When I started fly fishing over 20 years ago, after a few ‘lessons’ from James, we realised that I would really benefit from proper casting lessons and I went to my local tackle shop, Foxons in St Asaph, N. Wales - one I still frequent now even though I live in the south of England – and booked casting lessons from an AAPGAI instructor, Derek Turner. His lessons helped me to cast well enough to fish and over the years, with further casting advice from James and many different instructors, I have developed my casting style. 

Tracy casting - Ian May

I have always cast closed stance, as taught by Derek, as I have focussed more on retaining my tracking for fishing than necessarily going for distance records. Tracking is one of the errors I see regularly in anglers and, as you all know, good tracking is very important if you want to accurately cast at fish. The lessons and advice have also helped improve my hauling and power application, all of which helps to minimise the tangles in the leader when fishing – I still remember the days when I would have to change my leader/tippet regularly due to knots; thankfully this is a rare thing for me nowadays. 

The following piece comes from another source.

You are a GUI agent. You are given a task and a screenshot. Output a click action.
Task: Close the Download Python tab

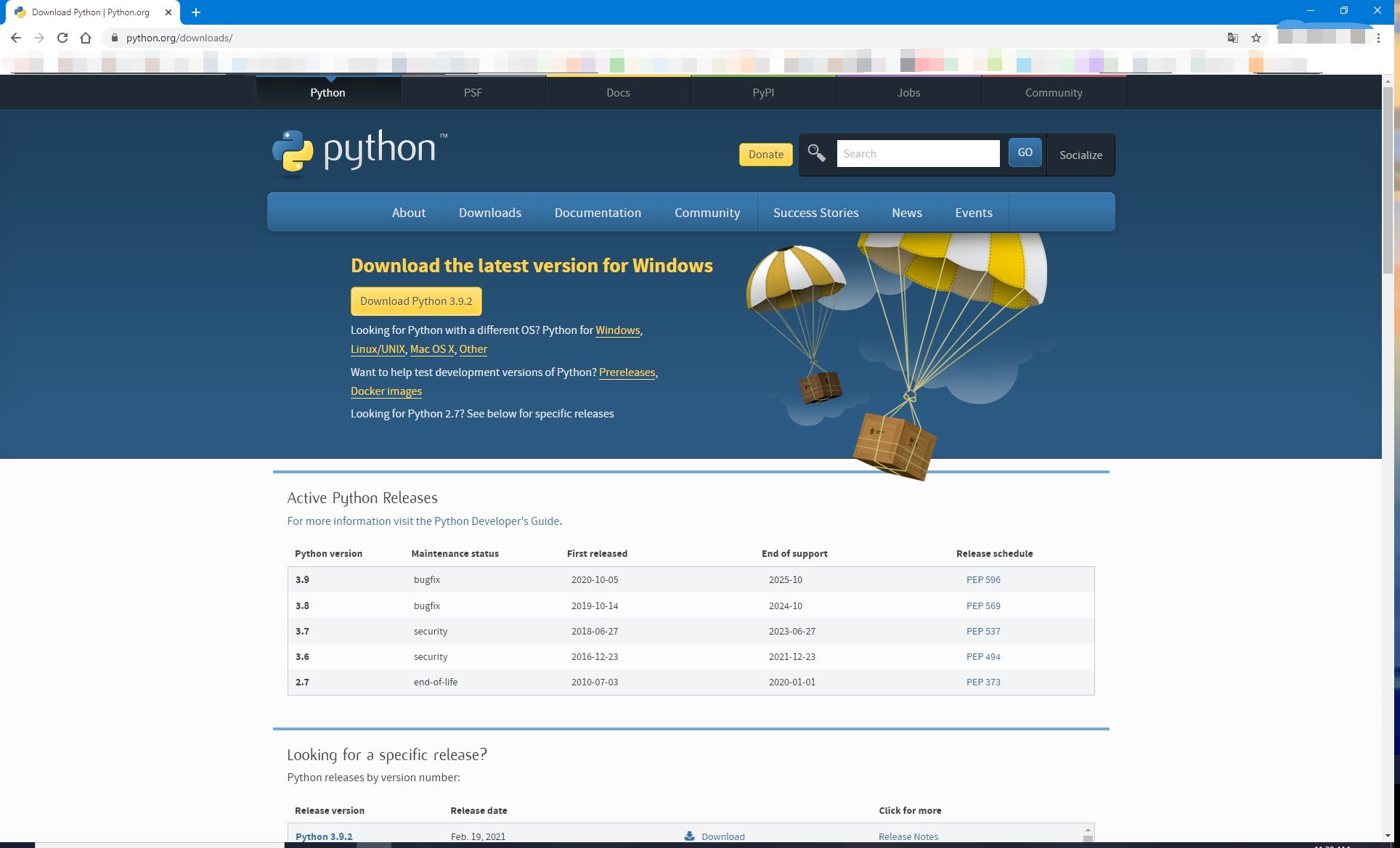168,12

Over the last few years, however I have found that I can also cast long distances with my closed stance style and entering distance casting competitions has significantly helped improve my casting. 


Hence, I always advocate to people that they should have casting lessons no matter how good they are as they can always improve, so on those windy days they will still be able to cast to the fish. I still have plenty to learn about casting and fishing, and will happily take up advice from others to improve. Entering casting competitions provides you with the chance to watch how others cast and learn aspects from their styles that may help you with yours. Competing also forces you to up-your-game and helps you focus on the bits of your casting that you want to improve.

We’ve just had the last BFCC competition event of the year, so I’m looking forward to practicing in readiness for next year’s competitions; so come along and join in, we especially need more women competing.